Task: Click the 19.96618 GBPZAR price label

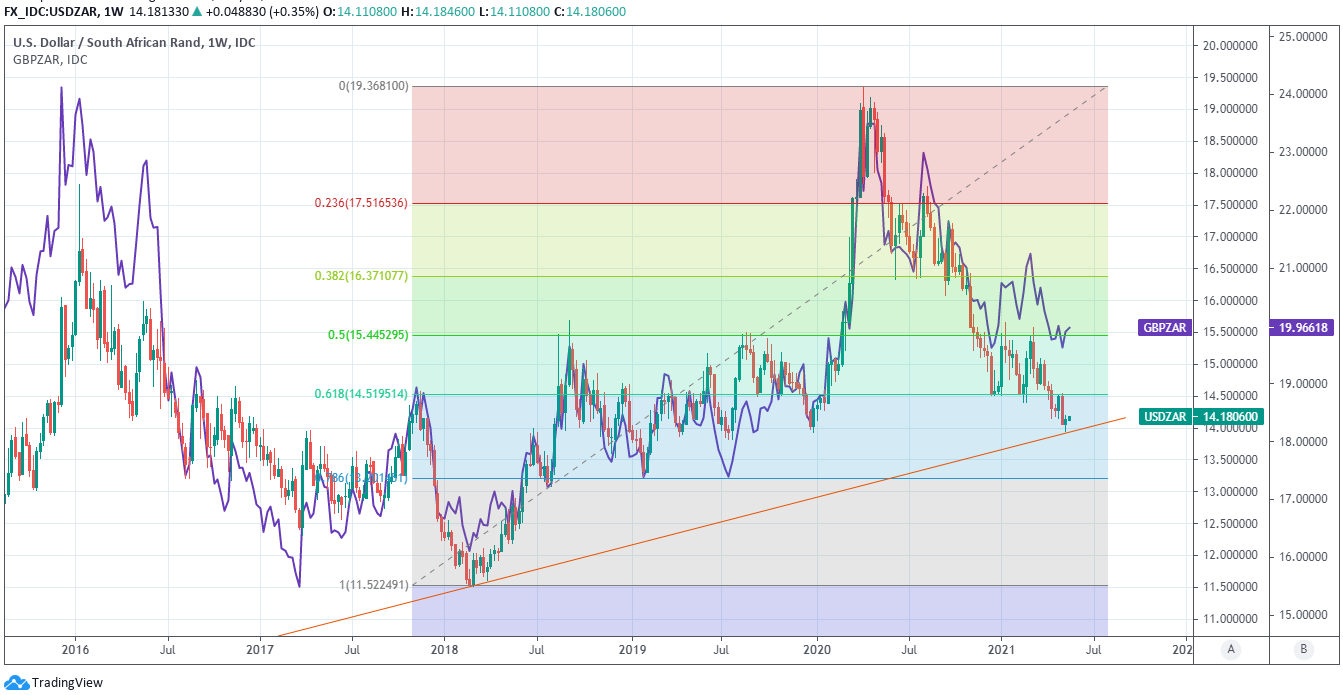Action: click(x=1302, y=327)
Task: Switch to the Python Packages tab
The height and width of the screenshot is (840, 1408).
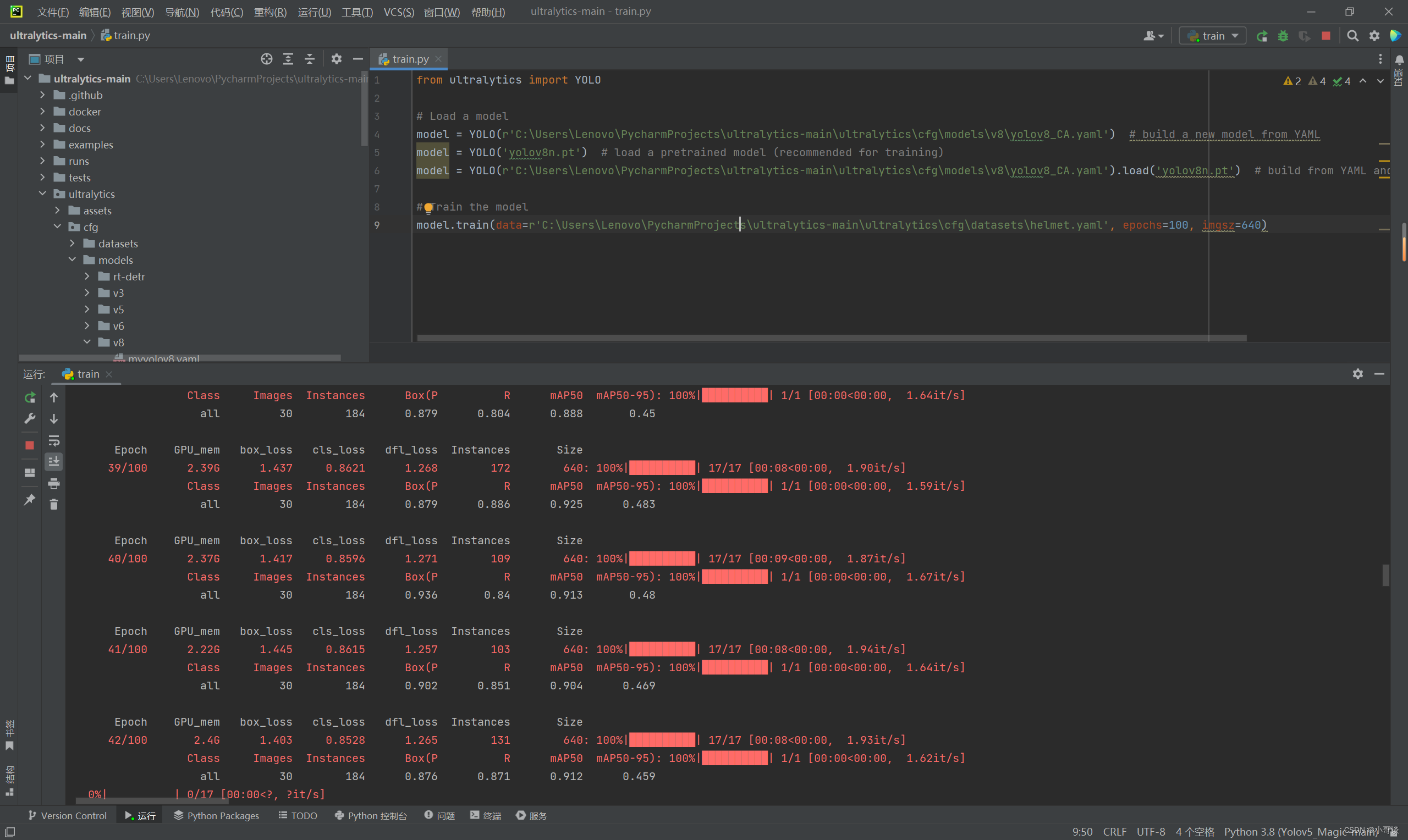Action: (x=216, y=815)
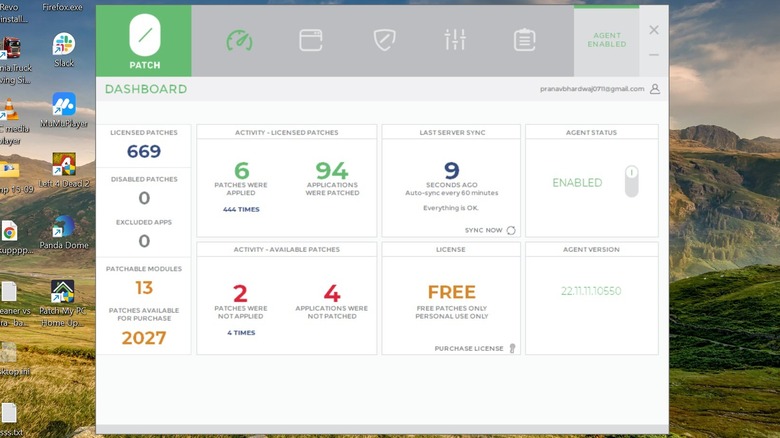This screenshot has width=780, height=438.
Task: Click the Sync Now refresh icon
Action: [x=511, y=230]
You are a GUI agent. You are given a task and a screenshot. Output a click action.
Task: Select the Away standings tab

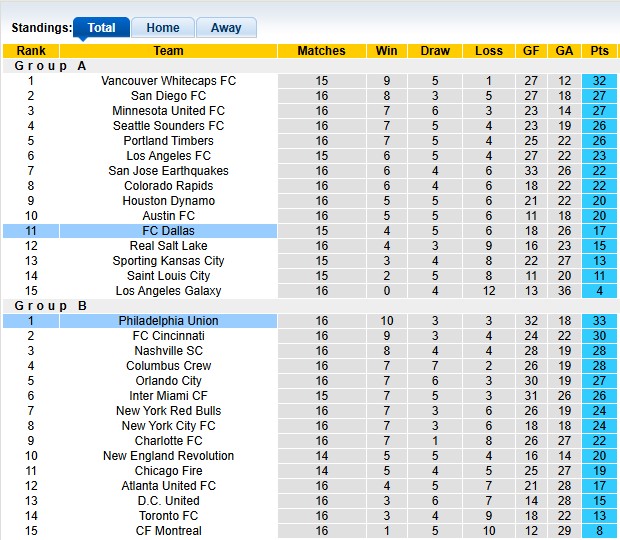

Goal: Reproduce all of the records above word for word, leaving out the pictures.

Exercise output:
Task: Click the 19.96618 GBPZAR price label

Action: click(x=1302, y=327)
Task: Switch to the Python Packages tab
The height and width of the screenshot is (840, 1408).
Action: (x=216, y=815)
This screenshot has width=780, height=438.
Task: Click the Sync Now refresh icon
Action: [x=511, y=230]
You are a GUI agent. You are given a task and a screenshot. Output a click action.
Task: Select the Away standings tab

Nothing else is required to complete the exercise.